Task prompt:
Using the data below, reproduce exactly the lines from the line with "This screenshot has height=721, width=1366." to the line with "Task: Click the", both included; pictures must be dropped.

Input data:
######

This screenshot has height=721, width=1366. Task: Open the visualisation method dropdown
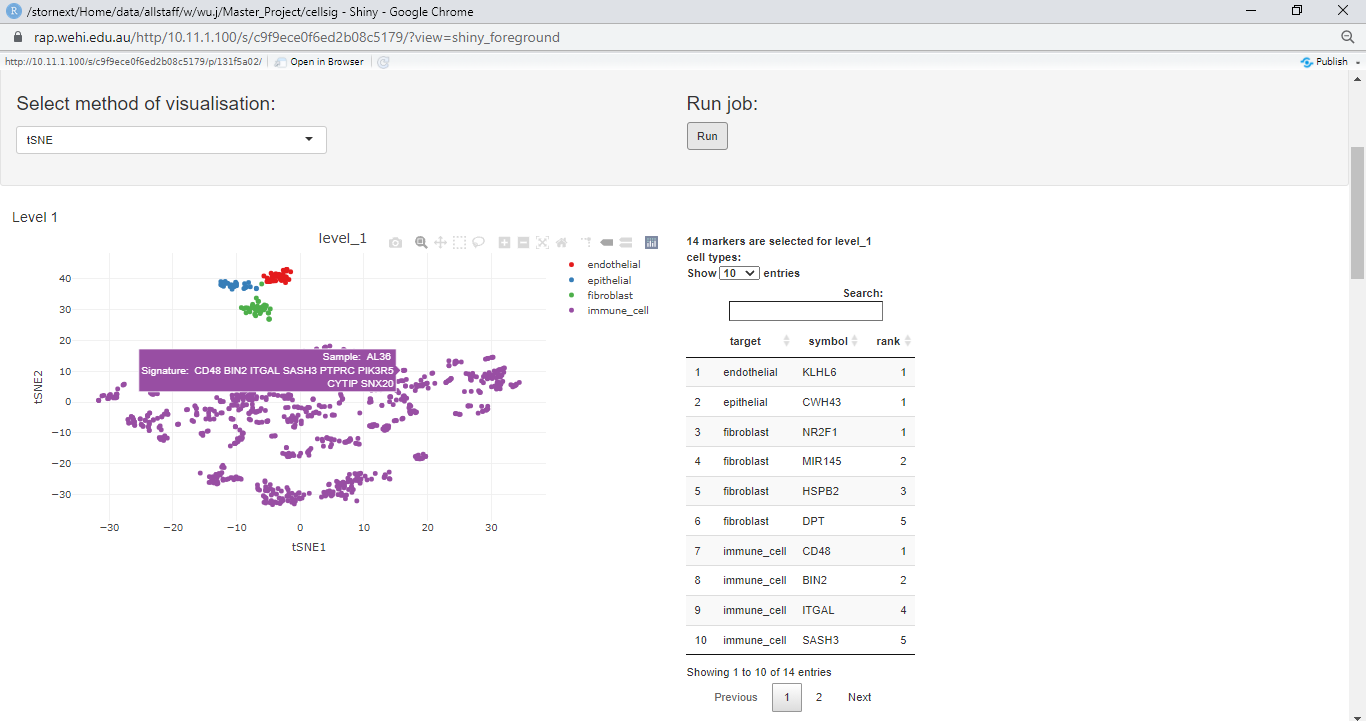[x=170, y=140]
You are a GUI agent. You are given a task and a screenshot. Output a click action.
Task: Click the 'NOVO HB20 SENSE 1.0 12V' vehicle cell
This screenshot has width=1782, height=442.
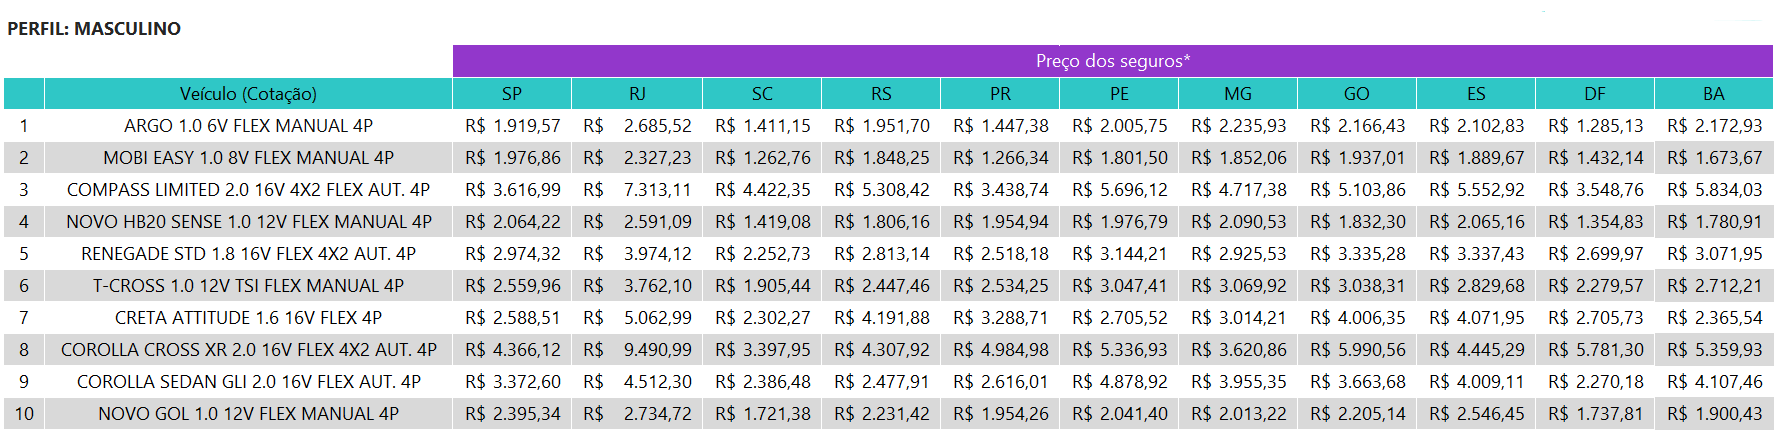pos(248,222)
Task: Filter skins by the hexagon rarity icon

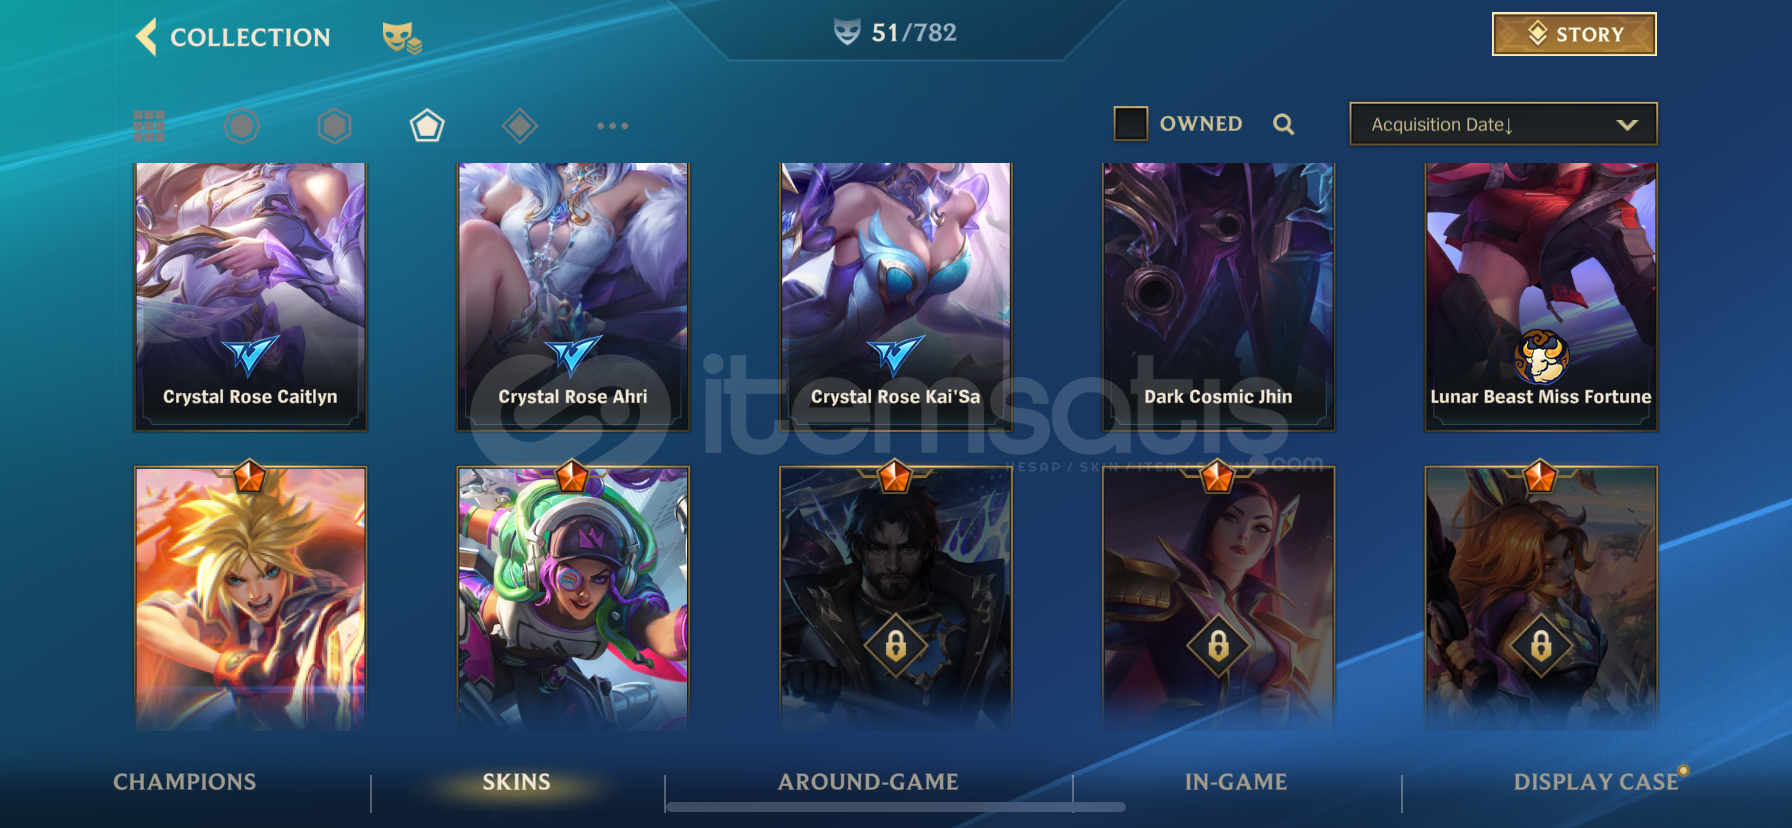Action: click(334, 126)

######

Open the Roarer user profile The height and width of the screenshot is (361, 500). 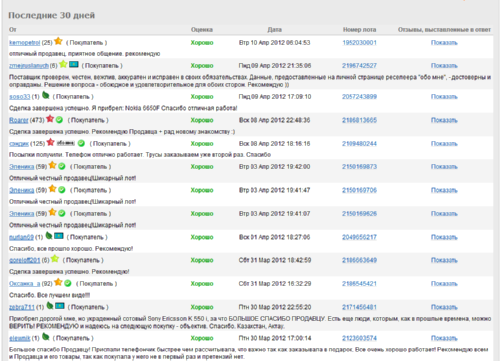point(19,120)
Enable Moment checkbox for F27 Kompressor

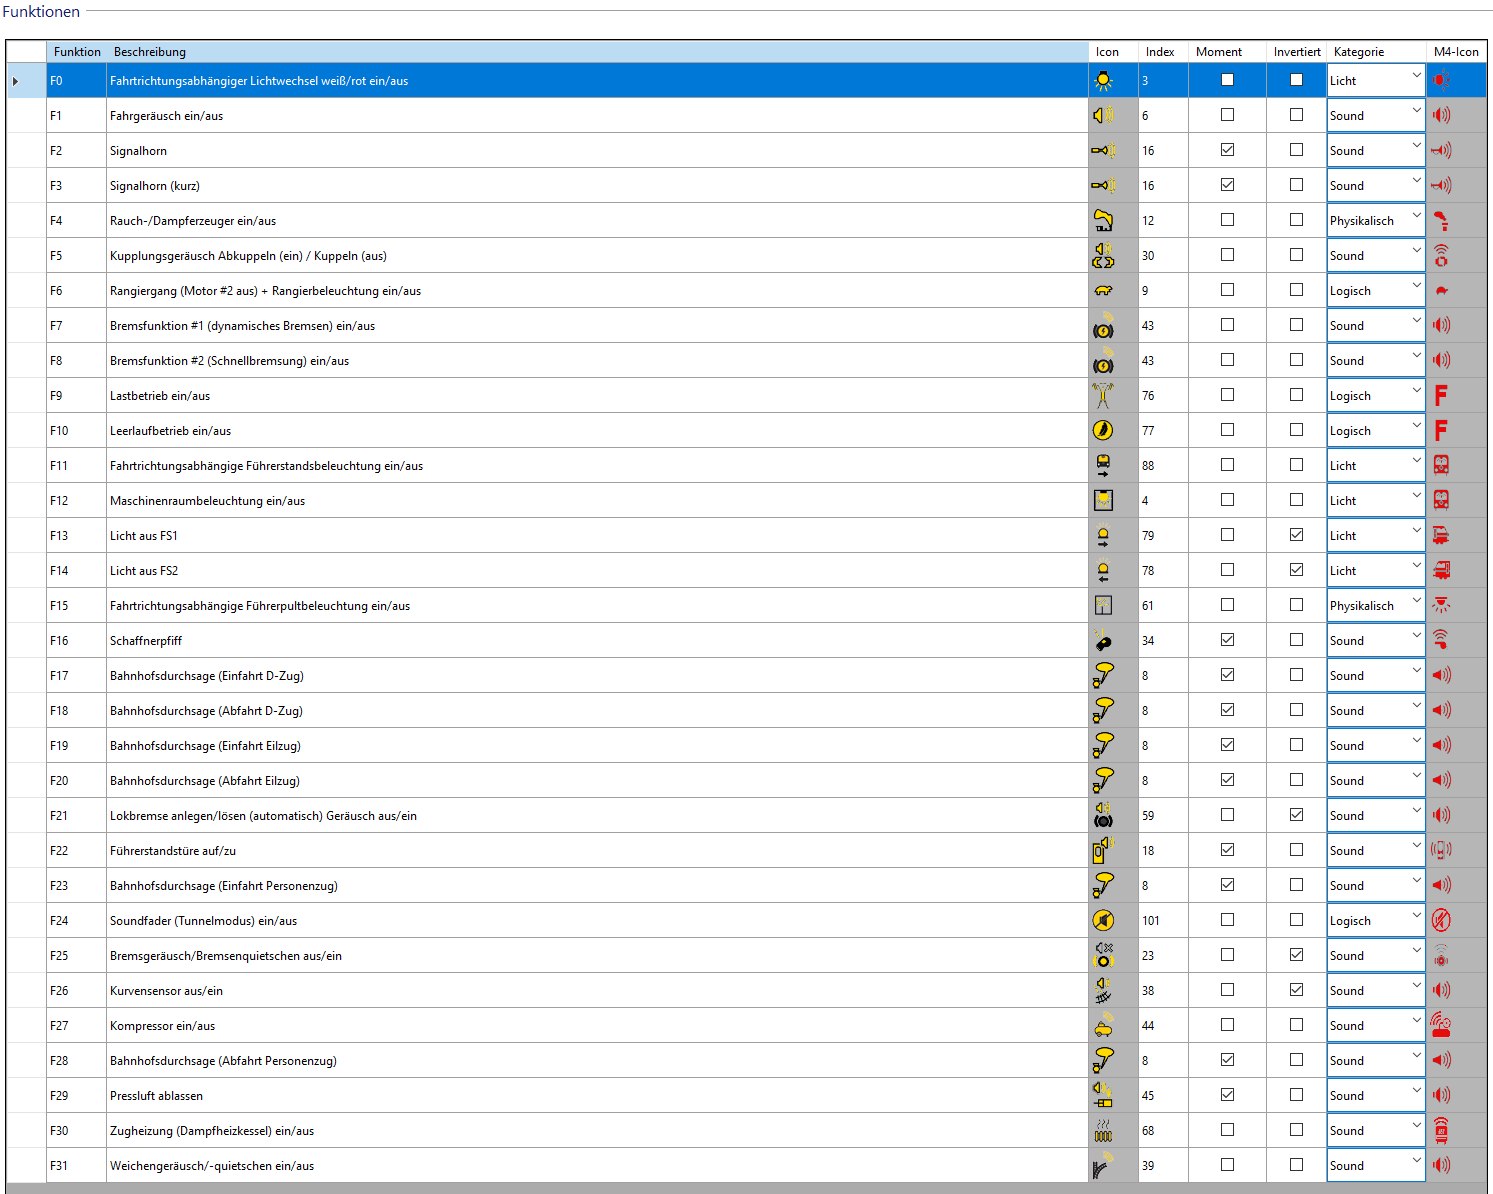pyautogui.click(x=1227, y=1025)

######

Exercise response:
This screenshot has height=721, width=1366. Task: Open the visualisation method dropdown
[x=170, y=140]
You are a GUI agent. You are given a task and a screenshot. Output a click action.
Task: Click the 'NOVO HB20 SENSE 1.0 12V' vehicle cell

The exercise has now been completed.